Structure, anti-malarial activity and microsomal metabolism of 2-oxo-tetrahydro-1,8-naphthyridine-based PFTIs

Compd.	X	R1	R2	Malaria PFT enzyme % inhibition at the indicated inhibitor concentration (nM)				ED50 for inhibition of parasite growth in vitro (nM)1		Microsome metabolism half time (min)2
				500	50	5	0.5	3D7	K1	Naph	THQ
16	Br		H	74	28	0	0	>5000	>5000	ND	ND
17	CN		H	94	66	32	15	>5000	>5000	ND	ND
18	CN			99	98	80	27	420	300	52	15.6
19	CN			91	48	3	0	3100	>5000	15	ND
20	CN			98	95	71	16	350	175	>120	5.4
21	CN			97	88	33	0	320	310	ND	3.8

¹ED₅₀ is the concentration of compound that 50% inhibits the growth of parasites (chloroquine sensitive strain 3D7 or chloroquine resistant strain K1) in red blood cell cultures (measured according to ref. 6).

²Given is the half-time for loss of parent compound when incubated with mouse liver microsomes according to the procedure given in ref. 6. Compounds tested are: 1) Column labeled Naph, the 2-oxo-tetrahydro-1,8-naphthyridines shown in the table; 2) Column labeled THQ, the corresponding tetrahydroquinoline-based PFT (analogs of 1) with the same R¹ and R² groups as the indicated 2-oxo-tetrahydro-1,8-naphthyridine. ND is not determined.

Next, we tested the stability of the 2-oxo-tetrahydro-1,8-naphthyridine-based inhibitors toward metabolism by mouse liver microsomes in vitro. For comparison, in Table 1 we also include previous data for in vitro metabolism of the corresponding tetrahydroquinolines. Compound 19 was found to be about 3-fold more stable than the corresponding tetrahydroquinoline. For compound 20, the increase in stability is dramatic, > 20-fold. In vitro microsome metabolism studies were carried out as described ⁶. All compounds in Table 1 were found to be stable after incubation in aqueous buffer at pH 2 for 24 hr.

## Tasks to perform
• 1. Reproduce the section of the passage on naphthyridine-based malaria inhibitors that starts at "Structure, anti-malarial activity" and ends at "to ref. 6).".
• 2. Carry the passage on naphthyridine-based malaria inhibitors further, picking up after its last sentence.

## Listed records
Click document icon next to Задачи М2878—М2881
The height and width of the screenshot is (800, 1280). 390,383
--
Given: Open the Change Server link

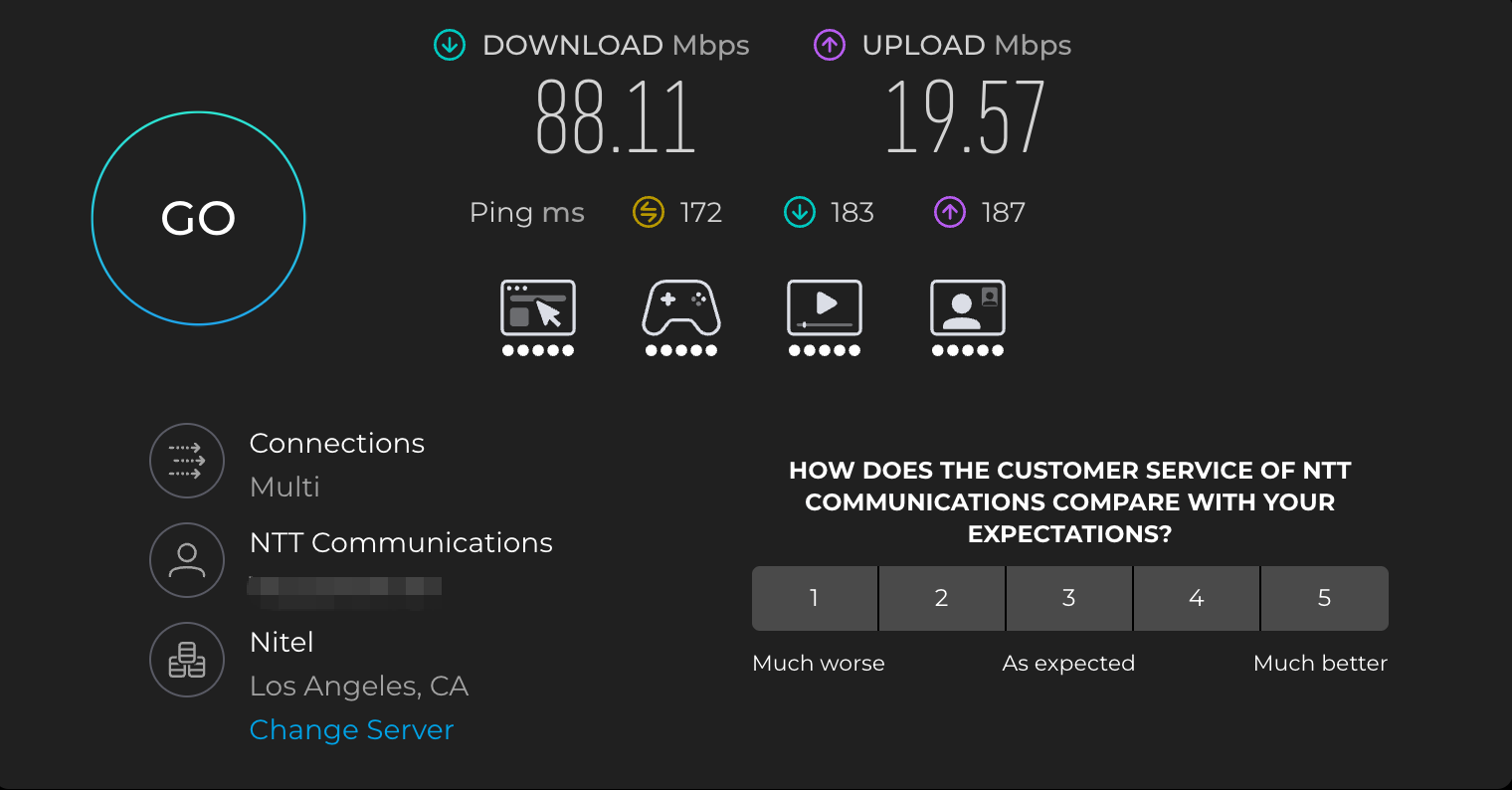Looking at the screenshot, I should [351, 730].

## Responses by task
• 1.
Structure, anti-malarial activity and microsomal metabolism of 2-oxo-tetrahydro-1,8-naphthyridine-based PFTIs

Compd.	X	R1	R2	Malaria PFT enzyme % inhibition at the indicated inhibitor concentration (nM)				ED50 for inhibition of parasite growth in vitro (nM)1		Microsome metabolism half time (min)2
				500	50	5	0.5	3D7	K1	Naph	THQ
16	Br		H	74	28	0	0	>5000	>5000	ND	ND
17	CN		H	94	66	32	15	>5000	>5000	ND	ND
18	CN			99	98	80	27	420	300	52	15.6
19	CN			91	48	3	0	3100	>5000	15	ND
20	CN			98	95	71	16	350	175	>120	5.4
21	CN			97	88	33	0	320	310	ND	3.8

¹ED₅₀ is the concentration of compound that 50% inhibits the growth of parasites (chloroquine sensitive strain 3D7 or chloroquine resistant strain K1) in red blood cell cultures (measured according to ref. 6).

• 2.
We tested 4 of the compounds for inhibition of mammalian protein prenyltransferases, and results are shown in Table 2.

Table 2.

Inhibition of rat PFT and protein geranylgeranyltranferase-I (PGGT-I) by 2-oxo-tetrahydro-1,8-naphthyridine-based PFTIs

Compd.	Rat PFT, % inh. at the indicated inhibitor concentration (nM)1					Rat PGGT-I, % inh. at 1 µM inhibitor2
	5000	500	50	5	0.5
16	51	8	8	5	0	16
17	39	0	1	0	0	0
18	47	9	0	0	0	0
20	85	71	28	7	0	5

¹PFT assays were carried out as in Ref. 7.

²PGGT-I assays carried out as for PFT assays except rat PGGT-I (5 ng), 5 µM H-Ras-CVLL and 0.65 µM [³H]geranylgeranyl pyrophosphate were used (8).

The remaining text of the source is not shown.